夜の七時から九時までの講座だったのでした。

養生ルネッサンスでは

養生の五本柱として、

一、食事
二、整体
三、呼吸
四、睡眠
五、思考

を揚げられています。

『天台小止観』には調五事ということが説かれています。

以前、小欄でも紹介したことがあります。

調食=適度な食事をとること
調眠=適度な睡眠をとること
調身=身体を調えること
調息=呼吸を調えること
調心=心を調えること

の五つです。

令和の時代の若い医師たちが辿り着いた結論と、天台智顗という六世紀の僧が説いたこととほとんど一致しているというのは実に興味深いものです。

その年の秋には、円覚寺で実際の坐禅実習も行ったのでした。

二時間の講座のうち、一時間は座学で、坐禅は何の為にするのかなど、講義をしました。

次の一時間は、実習で、私が坐禅指導を行いました。

普段、円覚寺で私が直接坐禅指導をする機会は、ほとんどでありません。

その会に集まる方々は、社会の第一線で働いている人たちですので、ただ単に足を組んで、痛いのを我慢してじっと辛抱するだけの坐禅では、あまり意味が無いかと思って、私なりに工夫してみて、禅を「行住坐臥」に分けて実習してみたのでした。

まず、はじめに五分ほど、足首をほぐし、足の裏を自分でマッサージして足の裏の感覚を取り戻してもらうようにしました。

そして、「行」は、歩くことを行いました。

十五分ほど、歩行禅を行いました。
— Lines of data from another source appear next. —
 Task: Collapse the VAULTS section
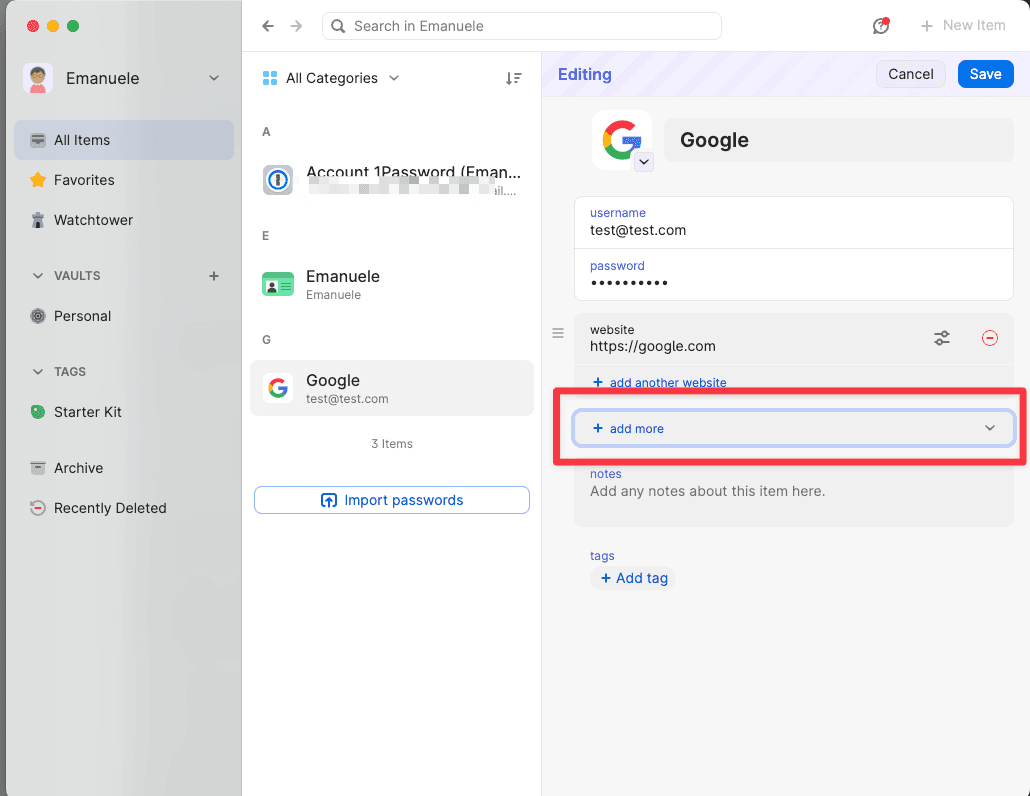point(38,276)
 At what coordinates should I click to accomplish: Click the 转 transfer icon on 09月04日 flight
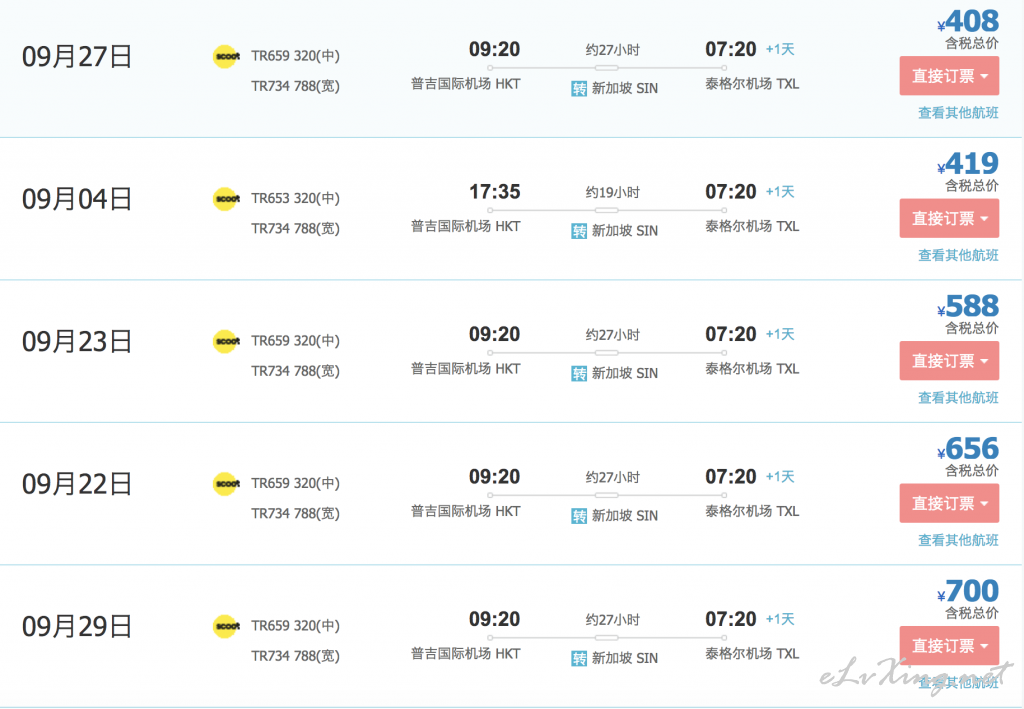(x=579, y=231)
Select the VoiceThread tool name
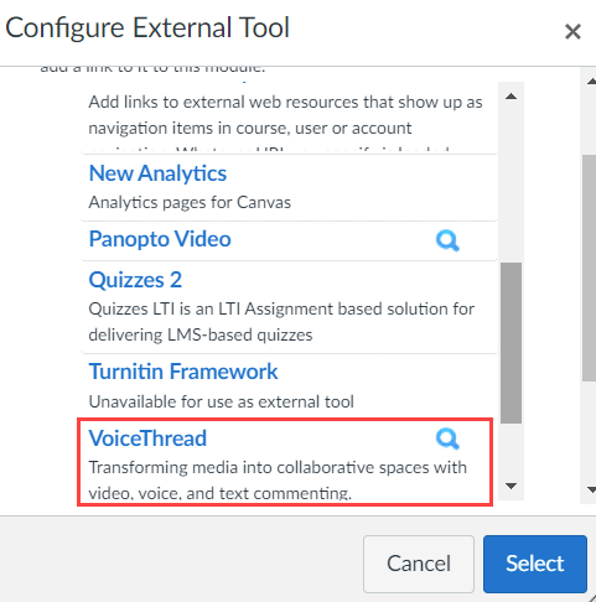 pos(147,438)
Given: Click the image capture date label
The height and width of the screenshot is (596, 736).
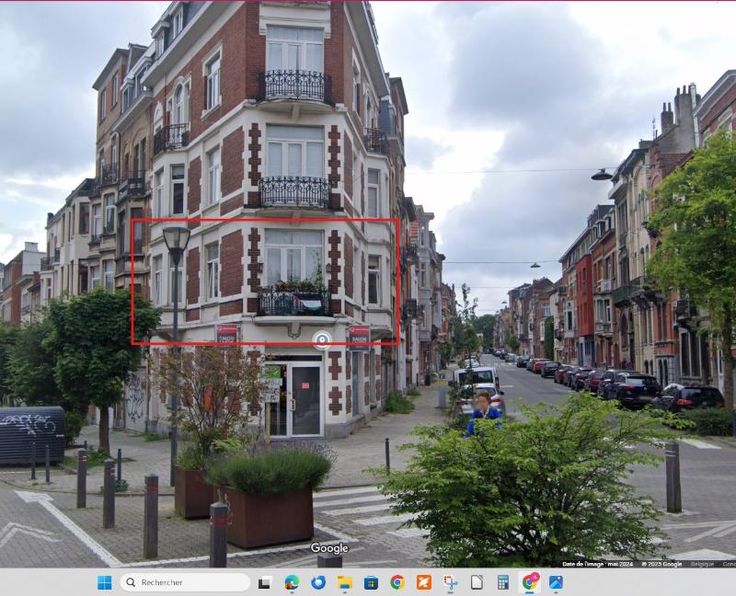Looking at the screenshot, I should tap(597, 564).
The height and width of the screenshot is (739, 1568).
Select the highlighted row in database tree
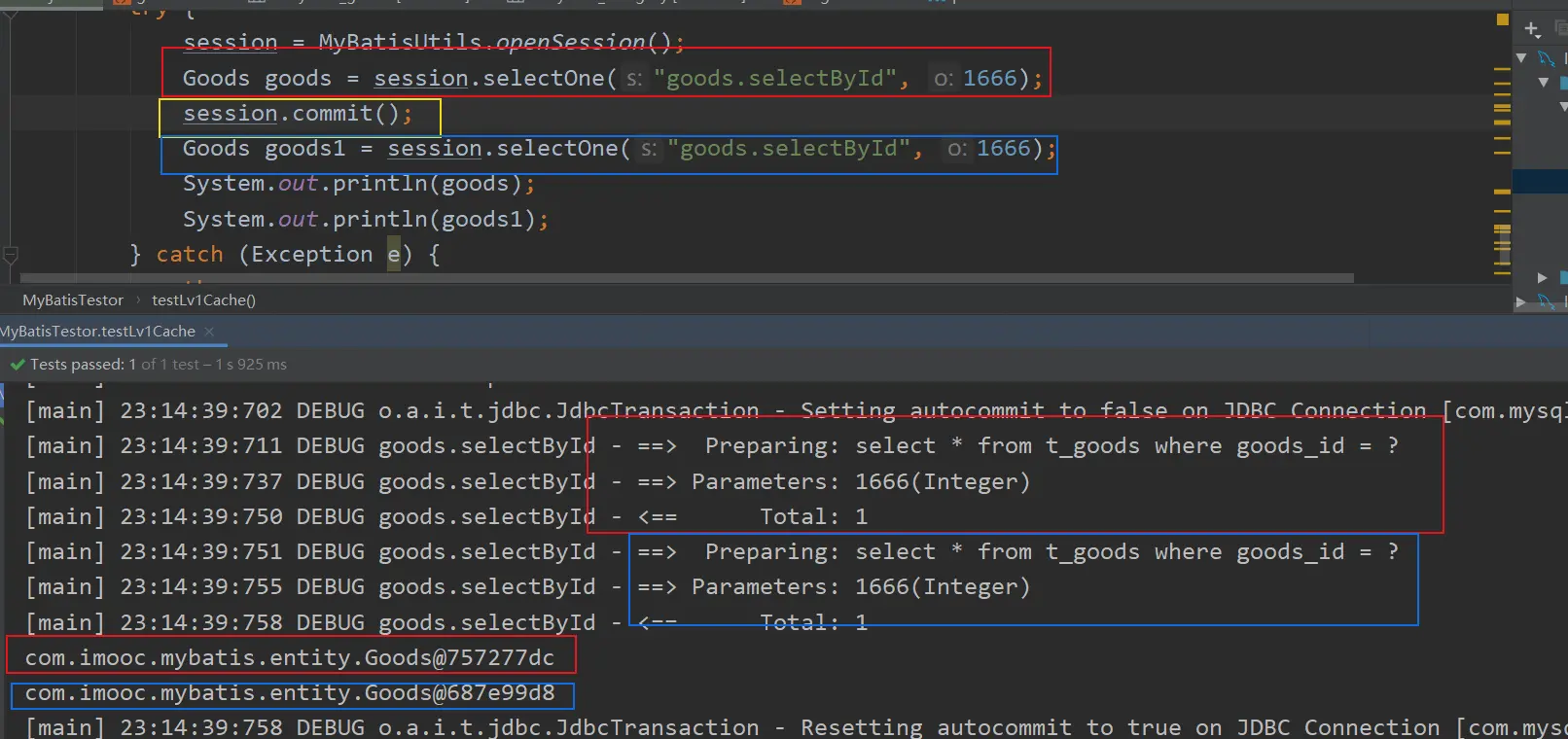pos(1542,181)
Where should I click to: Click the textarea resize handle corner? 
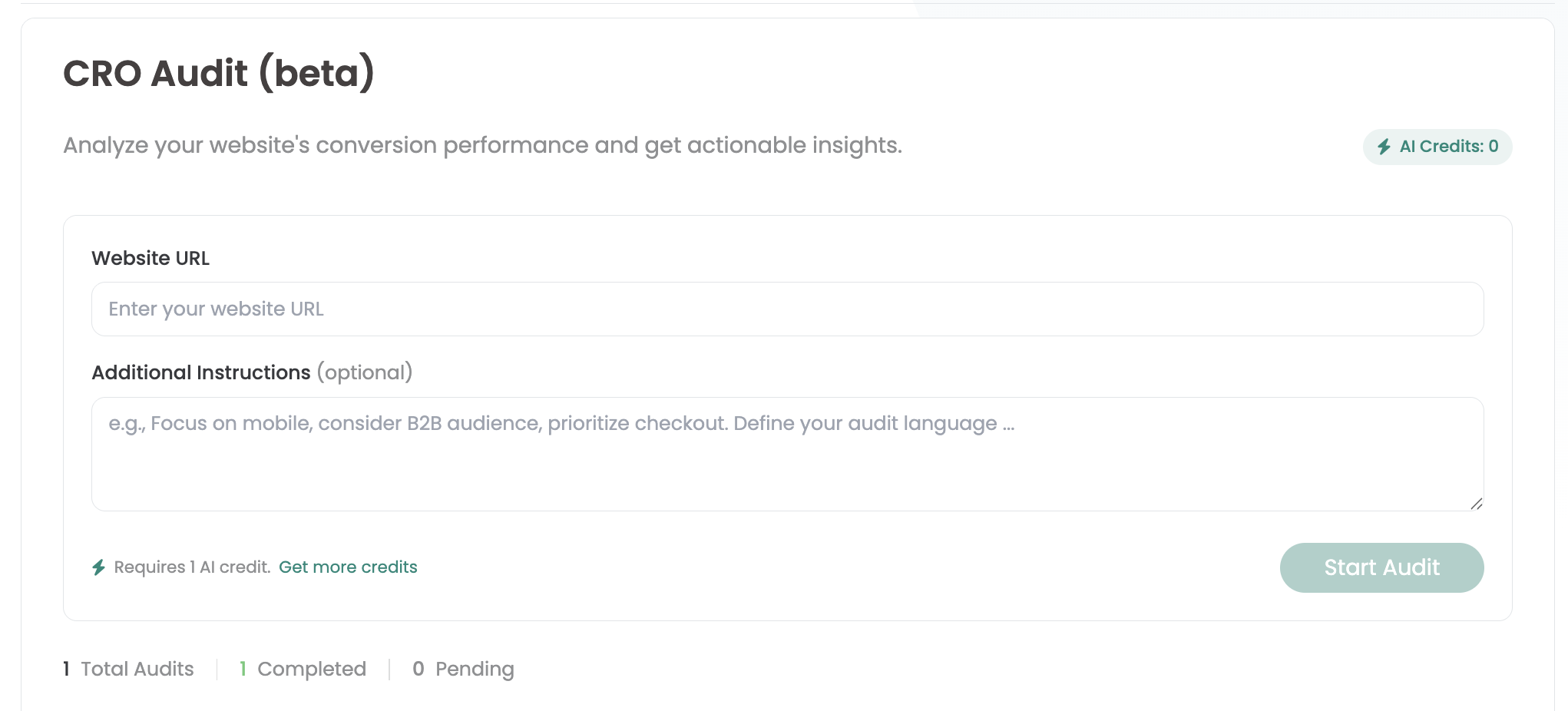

前半は足の裏の感覚だけに意識し集中して歩くことを行い、次に呼吸に合わせて、息を吸って足を上げ、息を吐いて足を下ろすということに意識にしてゆっくり歩くことを行いました。

終わった後の感想では、この歩行禅が良かったという声が多かったのでした。

次の「住」は、立って行う「立禅」を十分間行いました。

仙骨の運動をして姿勢を正して、ただ「立つ」禅です。

その時に足の裏を意識して、足の裏から息を吸って吐く「足心呼吸」を実習しました。

それから「坐」、はじめの「坐」は椅子禅を実習しました。

椅子に坐ることがほとんどの皆さんですので、椅子に坐って腰を立てて、呼吸法を実習しました。これを約十分間行いました。

そして「臥」、仰臥禅、横になって、床に身をゆだねて、全身を脱力させるように、ガイダンスを行いながら、静かに十分間横臥しました。

それらを終えて最後の十分間で、座布団に坐って、丹田呼吸を行いました。

いわゆる「坐禅」です。

身体の中にたまった、様々な感情や知識や、悪いものをすべて息と共に吐き出し、きれいな空気をお腹までいっぱいに吸い込むという呼吸を実習しました。

調べてみると、そんなことが記録に残っています。

もう五年前の事でありますが、そんな頃から、やはりイス坐禅を取り入れていたのでした。

そののちすぐにコロナ禍となってしまい、しばらくセミナーなどは開催できずにいたのでした。

今後どのような取り組みをしてゆくのかいろいろ考えを拝聴しました。

また出来ることがあればお手伝いさせてもらいたいものです。

養生の基本が、一、食事。二、整体。三、呼吸。四、睡眠。五、思考の五つ、それは調五事、即ち調食、調眠、調身、調息、調心に通じるのであります。